(Stored data)
※

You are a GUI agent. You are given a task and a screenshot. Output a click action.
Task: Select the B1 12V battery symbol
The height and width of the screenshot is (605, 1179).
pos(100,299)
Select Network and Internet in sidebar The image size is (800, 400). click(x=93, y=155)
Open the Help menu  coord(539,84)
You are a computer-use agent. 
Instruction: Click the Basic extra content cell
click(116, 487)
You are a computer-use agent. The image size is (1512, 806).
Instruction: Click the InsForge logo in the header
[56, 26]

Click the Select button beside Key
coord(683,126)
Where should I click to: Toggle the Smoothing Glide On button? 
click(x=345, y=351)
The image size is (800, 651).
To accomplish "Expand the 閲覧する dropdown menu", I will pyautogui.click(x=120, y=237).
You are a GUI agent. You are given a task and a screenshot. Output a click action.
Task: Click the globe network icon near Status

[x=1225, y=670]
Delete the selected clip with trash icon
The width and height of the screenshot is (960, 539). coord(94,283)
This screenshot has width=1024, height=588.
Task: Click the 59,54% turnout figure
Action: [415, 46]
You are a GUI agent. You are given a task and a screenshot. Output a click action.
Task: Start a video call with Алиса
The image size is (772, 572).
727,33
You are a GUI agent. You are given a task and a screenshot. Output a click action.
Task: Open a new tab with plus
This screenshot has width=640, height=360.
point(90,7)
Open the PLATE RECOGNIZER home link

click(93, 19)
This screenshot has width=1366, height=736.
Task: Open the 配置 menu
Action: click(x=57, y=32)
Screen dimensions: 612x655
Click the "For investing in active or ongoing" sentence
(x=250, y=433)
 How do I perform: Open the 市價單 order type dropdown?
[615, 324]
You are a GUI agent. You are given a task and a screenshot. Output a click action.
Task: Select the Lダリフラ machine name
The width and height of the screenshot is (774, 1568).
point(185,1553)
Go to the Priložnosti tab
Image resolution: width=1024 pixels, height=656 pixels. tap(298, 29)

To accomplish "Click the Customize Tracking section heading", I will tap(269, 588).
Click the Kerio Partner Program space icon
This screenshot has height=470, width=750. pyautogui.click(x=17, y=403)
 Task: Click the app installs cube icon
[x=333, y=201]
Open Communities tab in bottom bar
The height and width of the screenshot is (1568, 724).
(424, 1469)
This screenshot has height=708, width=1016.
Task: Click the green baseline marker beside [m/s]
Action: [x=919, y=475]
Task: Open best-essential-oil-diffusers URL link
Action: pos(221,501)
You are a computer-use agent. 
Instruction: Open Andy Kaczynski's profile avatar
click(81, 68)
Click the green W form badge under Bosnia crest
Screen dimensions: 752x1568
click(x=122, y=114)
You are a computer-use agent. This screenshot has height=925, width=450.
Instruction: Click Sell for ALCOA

※

▶ **WORK TASK**
Reprint the entries above in full, exactly as they are.

▶ **COMPLETED TASK**
You are a GUI agent. You are given a task and a screenshot. Output a click action.
Task: Select the B1 12V battery symbol
The height and width of the screenshot is (605, 1179).
pos(100,299)
Select Network and Internet in sidebar The image size is (800, 400). click(x=93, y=155)
Open the Help menu  coord(539,84)
You are a computer-use agent. 
Instruction: Click the Basic extra content cell
click(116, 487)
You are a computer-use agent. The image size is (1512, 806).
Instruction: Click the InsForge logo in the header
[56, 26]

Click the Select button beside Key
coord(683,126)
Where should I click to: Toggle the Smoothing Glide On button? 
click(x=345, y=351)
The image size is (800, 651).
To accomplish "Expand the 閲覧する dropdown menu", I will pyautogui.click(x=120, y=237).
You are a GUI agent. You are given a task and a screenshot. Output a click action.
Task: Click the globe network icon near Status

[x=1225, y=670]
Delete the selected clip with trash icon
The width and height of the screenshot is (960, 539). coord(94,283)
This screenshot has width=1024, height=588.
Task: Click the 59,54% turnout figure
Action: [415, 46]
You are a GUI agent. You are given a task and a screenshot. Output a click action.
Task: Start a video call with Алиса
The image size is (772, 572).
727,33
You are a GUI agent. You are given a task and a screenshot. Output a click action.
Task: Open a new tab with plus
This screenshot has width=640, height=360.
point(90,7)
Open the PLATE RECOGNIZER home link

click(93, 19)
This screenshot has width=1366, height=736.
Task: Open the 配置 menu
Action: click(x=57, y=32)
Screen dimensions: 612x655
Click the "For investing in active or ongoing" sentence
(x=250, y=433)
 How do I perform: Open the 市價單 order type dropdown?
[615, 324]
You are a GUI agent. You are given a task and a screenshot. Output a click action.
Task: Select the Lダリフラ machine name
The width and height of the screenshot is (774, 1568).
point(185,1553)
Go to the Priložnosti tab
Image resolution: width=1024 pixels, height=656 pixels. tap(298, 29)

To accomplish "Click the Customize Tracking section heading", I will tap(269, 588).
Click the Kerio Partner Program space icon
This screenshot has height=470, width=750. pyautogui.click(x=17, y=403)
 Task: Click the app installs cube icon
[x=333, y=201]
Open Communities tab in bottom bar
The height and width of the screenshot is (1568, 724).
(424, 1469)
This screenshot has height=708, width=1016.
Task: Click the green baseline marker beside [m/s]
Action: [x=919, y=475]
Task: Open best-essential-oil-diffusers URL link
Action: pos(221,501)
You are a computer-use agent. 
Instruction: Open Andy Kaczynski's profile avatar
click(81, 68)
Click the green W form badge under Bosnia crest
Screen dimensions: 752x1568
click(x=122, y=114)
You are a computer-use agent. This screenshot has height=925, width=450.
Instruction: Click Sell for ALCOA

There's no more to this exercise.